2 mai 2013 4 02 /05 /mai /2013 10:35

Le texte d’Anaxagore est lu chez M. Remacle ici : http ://remacle.org/bloodwolf/philosophes/anaxagore/fragments.htm

Fragment 5 et 6

« En tout il y a une part de tout, sauf du nous ; mais il y a des êtres où le nous existe aussi » ; sauf du nous : le nous ne décante pas comme l’huile et l’eau mais en lui des parties participent de ce tout. Car il y a des êtres, non pas qui contiennent un part de nous mais qui y participent. Problème du mélange ; distinction du contenu et de la participation. Chimie et sociologie, choses et esprit, ne fonctionnent pas pareil : l’une contenue décante, l’autre pas. Donc critique fondamentale, la participation sociale (mais aussi par ailleurs la décantation) est une notion qui échappe à Aristote ainsi qu’à la logique des découpages du genre vrai/faux. Or l’individu participe du social, par exemple de la ville, de son ambiance, de sa mentalité.

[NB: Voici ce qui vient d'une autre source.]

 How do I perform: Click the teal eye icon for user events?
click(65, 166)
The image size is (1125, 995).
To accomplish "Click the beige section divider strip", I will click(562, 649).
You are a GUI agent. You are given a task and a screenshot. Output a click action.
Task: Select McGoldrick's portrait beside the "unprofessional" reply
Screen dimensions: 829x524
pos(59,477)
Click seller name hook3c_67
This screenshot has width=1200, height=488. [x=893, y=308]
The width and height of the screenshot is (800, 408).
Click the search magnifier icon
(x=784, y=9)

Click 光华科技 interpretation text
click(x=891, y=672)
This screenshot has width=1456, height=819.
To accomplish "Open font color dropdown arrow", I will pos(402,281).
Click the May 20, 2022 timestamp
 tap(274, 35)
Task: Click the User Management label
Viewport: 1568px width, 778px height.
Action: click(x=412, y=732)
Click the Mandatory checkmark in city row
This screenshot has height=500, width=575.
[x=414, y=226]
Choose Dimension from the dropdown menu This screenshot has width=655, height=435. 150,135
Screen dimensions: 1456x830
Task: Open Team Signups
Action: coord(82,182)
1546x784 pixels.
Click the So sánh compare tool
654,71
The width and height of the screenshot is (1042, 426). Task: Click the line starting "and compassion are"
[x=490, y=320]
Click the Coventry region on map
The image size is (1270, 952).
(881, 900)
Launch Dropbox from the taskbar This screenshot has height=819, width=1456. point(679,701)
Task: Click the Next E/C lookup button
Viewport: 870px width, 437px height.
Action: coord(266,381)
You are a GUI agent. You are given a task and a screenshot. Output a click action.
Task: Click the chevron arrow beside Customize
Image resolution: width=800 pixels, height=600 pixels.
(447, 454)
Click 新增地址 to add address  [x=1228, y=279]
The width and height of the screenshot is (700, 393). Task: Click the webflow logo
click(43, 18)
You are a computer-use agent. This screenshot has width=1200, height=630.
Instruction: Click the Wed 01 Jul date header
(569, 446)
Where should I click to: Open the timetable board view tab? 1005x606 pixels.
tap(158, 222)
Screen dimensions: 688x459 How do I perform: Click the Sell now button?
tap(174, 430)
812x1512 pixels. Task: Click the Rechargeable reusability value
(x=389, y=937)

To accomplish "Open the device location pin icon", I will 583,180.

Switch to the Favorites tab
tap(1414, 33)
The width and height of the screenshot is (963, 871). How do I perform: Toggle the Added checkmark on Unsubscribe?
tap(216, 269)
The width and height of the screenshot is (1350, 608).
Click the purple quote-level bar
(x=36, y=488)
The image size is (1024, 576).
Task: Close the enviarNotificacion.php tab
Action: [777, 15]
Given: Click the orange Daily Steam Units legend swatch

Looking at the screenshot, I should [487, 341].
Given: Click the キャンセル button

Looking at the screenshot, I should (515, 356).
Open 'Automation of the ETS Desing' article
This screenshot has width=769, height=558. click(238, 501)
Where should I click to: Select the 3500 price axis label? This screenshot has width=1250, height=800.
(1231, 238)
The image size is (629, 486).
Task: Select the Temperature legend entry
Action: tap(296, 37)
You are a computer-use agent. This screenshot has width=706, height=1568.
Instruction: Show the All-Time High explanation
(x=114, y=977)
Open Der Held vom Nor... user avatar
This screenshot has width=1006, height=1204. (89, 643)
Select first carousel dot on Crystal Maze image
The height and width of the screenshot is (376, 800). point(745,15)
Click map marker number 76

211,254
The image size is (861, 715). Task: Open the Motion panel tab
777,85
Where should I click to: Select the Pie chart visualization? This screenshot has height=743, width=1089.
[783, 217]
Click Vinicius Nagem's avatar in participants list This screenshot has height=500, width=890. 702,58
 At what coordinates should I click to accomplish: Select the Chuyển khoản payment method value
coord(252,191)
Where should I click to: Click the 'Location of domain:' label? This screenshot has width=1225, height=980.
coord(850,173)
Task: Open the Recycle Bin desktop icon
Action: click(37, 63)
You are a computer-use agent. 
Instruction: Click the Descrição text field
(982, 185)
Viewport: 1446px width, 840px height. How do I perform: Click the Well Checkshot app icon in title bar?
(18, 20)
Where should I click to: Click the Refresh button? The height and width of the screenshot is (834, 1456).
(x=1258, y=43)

Seul le nous est infini, agissant par lui-même, sans mélange avec aucune chose ; il subsiste seul isolé à part soi. Car s’il n’était pas à part soi, mais mêlé à quelque autre chose, il participerait de toutes choses, en tant que mêlé à celle-là, puisqu’en tout il y a une part de tout.

Le nous est infini c’est-à-dire sans structure, il nous influence par lui-même, il est esprit sans mélange avec des corps (alors que l’huile se mélange avec l’eau), personnalité isolée de celle d’autres nous, de nous étrangers : il n’est pas un produit chimique. Les éléments chimiques ne sont pas structurés, ils agissent par soi, par automouvement, mais seul le nous est sans mélange, parfaitement séparé. Le nous n’est pas comme une maison mêlée à la ville et un arbre mêlé à la nature, contenus, mais comme l’esprit de la ville ou de la forêt, sa personnalité sociale sans mélange. Où l’on voit Spinoza inspiré. « C’est, de toutes choses, ce qu’il y a de plus subtil et de plus pur » : un esprit collectif. « Il possède toute connaissance de tout et sa force est au plus haut degré », d’une force faible comme la pesanteur capable de régir l’univers, sa « révolution générale et en a donné le branle ». « Il a tout ordonné », le futur, les différenciations, « et aussi cette révolution même qui entraîne les astres ».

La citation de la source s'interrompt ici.